Preparing For The Worst To Be The Best
Emergency responders go into each day, never knowing what to expect.
Emergency responders can never predict their day but they can spend time preparing.
As horrific mass shootings continue to occur across the country, the fourth annual Topics in EMS conference helps to make sure our responders are ready, whatever comes our way.
December 2nd 2015 was a day filled with grief, terror and shock, a day that put our country in fear.
But as the days and months rolled by people begin to move on.
“America has a very short term memory, and we tend to forget these horrific events,” says San Bernardino Police Officer Mike Madden.
For Officer Madden, it’s a day he’ll never forget.
He was the first officer to arrive on scene of the active shooter at the Inland Regional Center in San Bernardino, California.
“It’s a very sobering reminder of what can take place but you have to stay focused, you have to do your job,” says Madden.
And that’s exactly the reason for making the trip from sunny California to Fergus Falls, Minnesota, reminding his fellow responders that exact message.
“We hope it never happens in our communities some of these horrific events that we hear about on the news but we know that they’re going to happen again somewhere, someplace and when that happens we want to be prepared,” says CEO of Stevens County EMS Randy Fischer.
“The message I brought them today I got through and I know I did because I had people talking,” says Traveling Educator Bob Page.
Page spends his days traveling to similar conferences, sharing some life-saving advice.

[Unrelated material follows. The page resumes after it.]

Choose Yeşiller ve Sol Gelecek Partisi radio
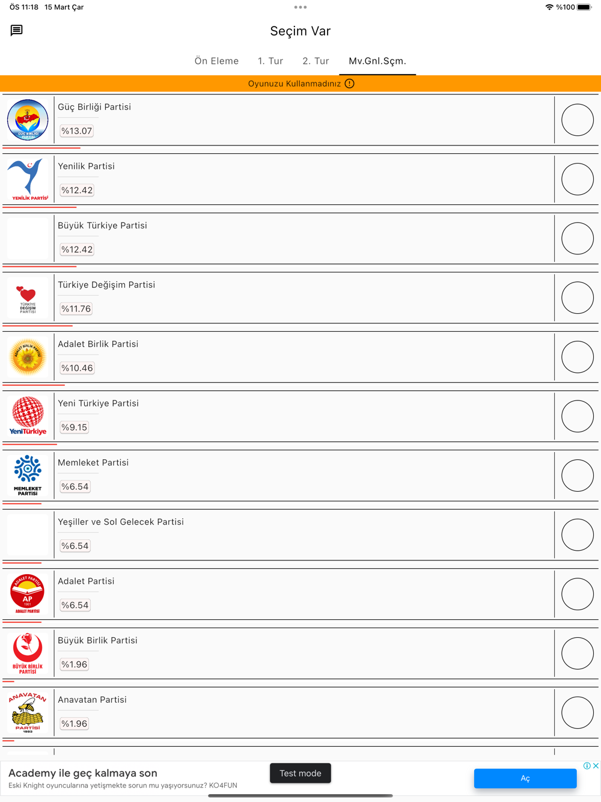 [578, 534]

“They’re going to take the information they learned today and they’re going to apply it to the field tonight,” says Page.

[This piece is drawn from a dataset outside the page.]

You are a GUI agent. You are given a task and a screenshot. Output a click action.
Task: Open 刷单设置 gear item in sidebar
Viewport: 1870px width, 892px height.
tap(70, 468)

Even something as simple as putting wires on a patient where you never put them before.
“Statistically we can find 23 to 86 percent more heart attacks that would ordinarily have a normal EKG on the patient,” says Page.
Information they’re learning today, applying in field tonight.
This is the fourth year for the conference and it’s been attracting people across the upper Midwest. Organizers say they expect the event to continue to grow.